O operador Laplaciano em coordenadas polares e em coordenadas esféricas

O operador Laplaciano apareceu-me muitas vezes em problemas com equações diferenciais com derivadas parciais, em problemas de electromagnetismo, e mais recentemente em problemas de mecânica quântica. Muitas vezes é necessário fazer uma mudança de variáveis, para coordenadas polares, esféricas, cilíndricas...
Normalmente, as fórmulas são dadas, sem qualquer dedução. Não porque a dedução em si seja difícil, mas porque os cálculos em si podem ser longos e não trazem nada de novo. O problema deste ponto de vista é que há quem nunca tenha visto nem feito uma dedução!
É um mero exercício de cálculo e de aplicação de principalmente da regra da derivação do produto e da regra da cadeia, para quem quiser fazer.
...E que proponho que se faça! Clicando nos botões podem ver a minha solução e a minha resolução. Sugiro que tente fazê-la primeiro!

O Laplaciano em coordenadas polares

Seja $f:D \subseteq \R^2 \to \R$ uma função real de variável vectorial, ou, como vai ser designação comum neste blog, um campo escalar.
Suponhamos que a função é de classe $C^2$ em $D$.

= Descrição da tarefa =
Extraia do texto sobre o operador Laplaciano o trecho entre "É um mero exercício" e "um campo escalar.", inclusive, sem qualquer alteração.

= Material fornecido =
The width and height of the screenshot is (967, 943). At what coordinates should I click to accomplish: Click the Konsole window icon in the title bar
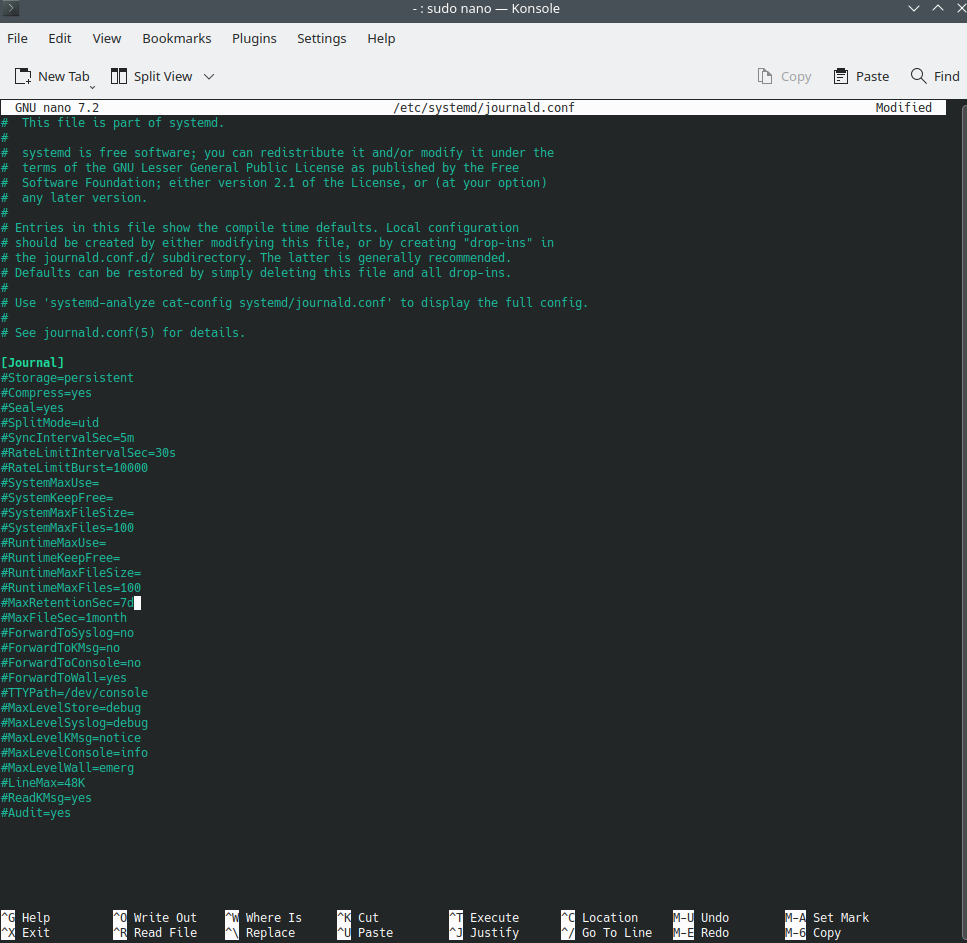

= Resposta ao exercício =
É um mero exercício de cálculo e de aplicação de principalmente da regra da derivação do produto e da regra da cadeia, para quem quiser fazer.
...E que proponho que se faça! Clicando nos botões podem ver a minha solução e a minha resolução. Sugiro que tente fazê-la primeiro!

O Laplaciano em coordenadas polares

Seja $f:D \subseteq \R^2 \to \R$ uma função real de variável vectorial, ou, como vai ser designação comum neste blog, um campo escalar.